(PROBLEMS AND TASKS):
1 > Please translate this sentence from the Nestlé quarterly results excerpt into Spanish: "E-commerce sales grew by 39.6%, reaching 14.5% of total group sales."
2 > According to the Nestlé quarterly results excerpt, in which two countries did confectionery show strong sales developments?

(PAGE EXCERPT):
________________

The positive results for the Swiss-based firm came despite the ongoing impact of the global coronavirus pandemic, as the group as a whole reported improved fortunes.

Its overall results for the first three months reported CHF 21.9 billion against CHF 20.8 billion in the corresponding period last year.

The company reported organic of growth 7.7%, with improved results seen on a broad-base across most geographies, supported by early signs of recovery from out-of-home channels, improved pricing and market share gains.

In its outlook the company forecast continued increase in organic sales growth towards a mid single-digit rate. Underlying trading operating profit margin with continued moderate improvement. Underlying earnings per share in constant currency and capital efficiency expected to increase.

Confectionery reported low single-digit growth, with strong sales developments in France and Russia. Incoa, a premium chocolate made exclusively with cocoa fruit and no added sugar, was launched in France and the Netherlands with other European markets to follow.

Notably, in North America, revenues from ice cream and confectionery were encouraging, with sales in Canada growing at a double-digit rate, that were reportedly driven by Häagen-Dazs and KitKat brands.

By channel, retail sales posted high single-digit organic growth, reflecting continued strong demand for at-home consumption. Sales declines in out-of-home channels moderated, with a return to positive growth in AOA. E-commerce sales grew by 39.6%, reaching 14.5% of total group sales.

Mark Schneider, Nestlé CEO, commented: “We are pleased with Nestlé’s strong organic sales growth in the first quarter, building on broad-based contributions from most geographies and product categories. Our growth was fuelled by disciplined execution, enhanced digital capabilities and rapid innovation, resulting in further market share gains.

“Retail sales saw solid growth and out-of-home channels saw signs of improvement. We confirm our guidance for the year and our mid-term outlook for sustained mid single-digit organic growth.”

________________

(DATA EXTRACTS):
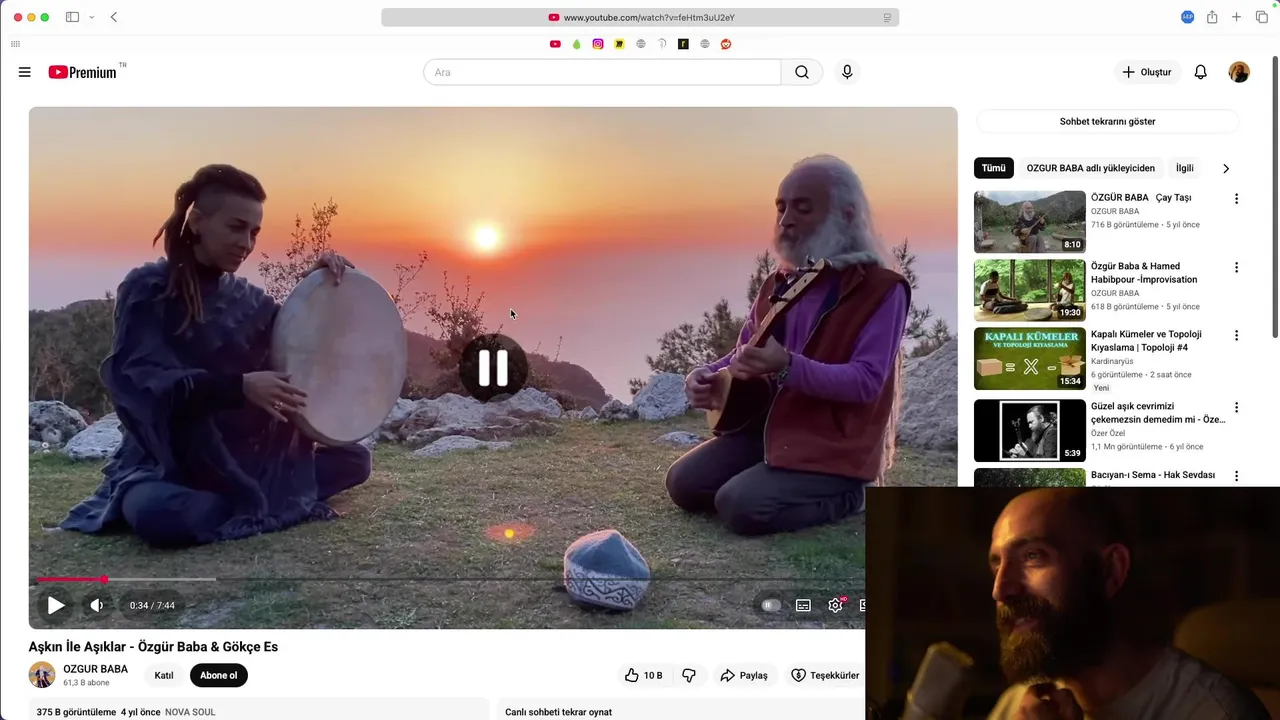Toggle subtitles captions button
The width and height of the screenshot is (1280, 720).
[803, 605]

________________

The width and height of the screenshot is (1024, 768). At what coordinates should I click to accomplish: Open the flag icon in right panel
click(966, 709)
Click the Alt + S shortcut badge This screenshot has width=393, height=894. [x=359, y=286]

________________

(SOLUTIONS TO THE PROBLEMS):
1 > Las ventas de comercio electrónico crecieron un 39,6 %, alcanzando el 14,5 % de las ventas totales del grupo.

2 > France and Russia.